Copy the following records exactly as they appear, line for line.

- - - - -

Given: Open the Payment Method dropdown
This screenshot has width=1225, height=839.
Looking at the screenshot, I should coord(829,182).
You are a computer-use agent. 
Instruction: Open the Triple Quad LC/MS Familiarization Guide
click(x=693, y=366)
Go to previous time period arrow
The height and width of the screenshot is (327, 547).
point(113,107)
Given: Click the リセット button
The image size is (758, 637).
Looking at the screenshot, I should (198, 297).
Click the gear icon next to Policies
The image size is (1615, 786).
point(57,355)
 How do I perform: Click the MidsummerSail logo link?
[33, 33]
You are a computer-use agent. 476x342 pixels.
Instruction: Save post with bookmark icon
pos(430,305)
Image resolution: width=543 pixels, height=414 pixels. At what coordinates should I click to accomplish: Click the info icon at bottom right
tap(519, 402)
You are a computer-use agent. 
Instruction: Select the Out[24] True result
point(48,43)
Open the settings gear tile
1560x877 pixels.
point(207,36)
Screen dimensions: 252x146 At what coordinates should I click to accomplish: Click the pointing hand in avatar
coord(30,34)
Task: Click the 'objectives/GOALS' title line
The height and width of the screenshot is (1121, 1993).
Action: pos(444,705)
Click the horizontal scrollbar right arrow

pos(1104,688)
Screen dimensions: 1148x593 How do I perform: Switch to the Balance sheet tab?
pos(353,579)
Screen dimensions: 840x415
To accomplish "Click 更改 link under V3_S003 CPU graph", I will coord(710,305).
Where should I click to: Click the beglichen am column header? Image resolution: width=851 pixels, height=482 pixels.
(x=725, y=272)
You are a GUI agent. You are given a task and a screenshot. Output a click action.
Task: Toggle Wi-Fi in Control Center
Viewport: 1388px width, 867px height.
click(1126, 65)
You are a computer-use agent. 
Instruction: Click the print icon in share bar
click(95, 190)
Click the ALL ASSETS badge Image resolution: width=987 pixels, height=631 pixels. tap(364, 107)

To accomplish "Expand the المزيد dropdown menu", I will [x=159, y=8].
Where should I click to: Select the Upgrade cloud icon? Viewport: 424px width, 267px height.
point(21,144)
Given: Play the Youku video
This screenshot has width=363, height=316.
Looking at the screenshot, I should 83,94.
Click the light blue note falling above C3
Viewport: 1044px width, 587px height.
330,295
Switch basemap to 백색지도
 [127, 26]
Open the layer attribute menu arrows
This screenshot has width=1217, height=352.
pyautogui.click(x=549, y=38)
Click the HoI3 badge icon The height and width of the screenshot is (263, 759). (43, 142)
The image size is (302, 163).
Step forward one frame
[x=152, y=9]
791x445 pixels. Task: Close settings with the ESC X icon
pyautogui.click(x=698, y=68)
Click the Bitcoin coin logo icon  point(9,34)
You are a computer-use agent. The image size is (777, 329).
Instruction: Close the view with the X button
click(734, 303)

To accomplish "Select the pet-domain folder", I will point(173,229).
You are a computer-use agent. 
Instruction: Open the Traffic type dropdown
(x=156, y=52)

- - - - -

The solution:
Given: Open the Payment Method dropdown
This screenshot has width=1225, height=839.
Looking at the screenshot, I should coord(829,182).
You are a computer-use agent. 
Instruction: Open the Triple Quad LC/MS Familiarization Guide
click(x=693, y=366)
Go to previous time period arrow
The height and width of the screenshot is (327, 547).
point(113,107)
Given: Click the リセット button
The image size is (758, 637).
Looking at the screenshot, I should (198, 297).
Click the gear icon next to Policies
The image size is (1615, 786).
point(57,355)
 How do I perform: Click the MidsummerSail logo link?
[33, 33]
You are a computer-use agent. 476x342 pixels.
Instruction: Save post with bookmark icon
pos(430,305)
Image resolution: width=543 pixels, height=414 pixels. At what coordinates should I click to accomplish: Click the info icon at bottom right
tap(519, 402)
You are a computer-use agent. 
Instruction: Select the Out[24] True result
point(48,43)
Open the settings gear tile
1560x877 pixels.
point(207,36)
Screen dimensions: 252x146 At what coordinates should I click to accomplish: Click the pointing hand in avatar
coord(30,34)
Task: Click the 'objectives/GOALS' title line
The height and width of the screenshot is (1121, 1993).
Action: pos(444,705)
Click the horizontal scrollbar right arrow

pos(1104,688)
Screen dimensions: 1148x593 How do I perform: Switch to the Balance sheet tab?
pos(353,579)
Screen dimensions: 840x415
To accomplish "Click 更改 link under V3_S003 CPU graph", I will coord(710,305).
Where should I click to: Click the beglichen am column header? Image resolution: width=851 pixels, height=482 pixels.
(x=725, y=272)
You are a GUI agent. You are given a task and a screenshot. Output a click action.
Task: Toggle Wi-Fi in Control Center
Viewport: 1388px width, 867px height.
click(1126, 65)
You are a computer-use agent. 
Instruction: Click the print icon in share bar
click(95, 190)
Click the ALL ASSETS badge Image resolution: width=987 pixels, height=631 pixels. tap(364, 107)

To accomplish "Expand the المزيد dropdown menu", I will [x=159, y=8].
Where should I click to: Select the Upgrade cloud icon? Viewport: 424px width, 267px height.
point(21,144)
Given: Play the Youku video
This screenshot has width=363, height=316.
Looking at the screenshot, I should 83,94.
Click the light blue note falling above C3
Viewport: 1044px width, 587px height.
330,295
Switch basemap to 백색지도
 [127, 26]
Open the layer attribute menu arrows
This screenshot has width=1217, height=352.
pyautogui.click(x=549, y=38)
Click the HoI3 badge icon The height and width of the screenshot is (263, 759). (43, 142)
The image size is (302, 163).
Step forward one frame
[x=152, y=9]
791x445 pixels. Task: Close settings with the ESC X icon
pyautogui.click(x=698, y=68)
Click the Bitcoin coin logo icon  point(9,34)
You are a computer-use agent. The image size is (777, 329).
Instruction: Close the view with the X button
click(734, 303)

To accomplish "Select the pet-domain folder", I will point(173,229).
You are a computer-use agent. 
Instruction: Open the Traffic type dropdown
(x=156, y=52)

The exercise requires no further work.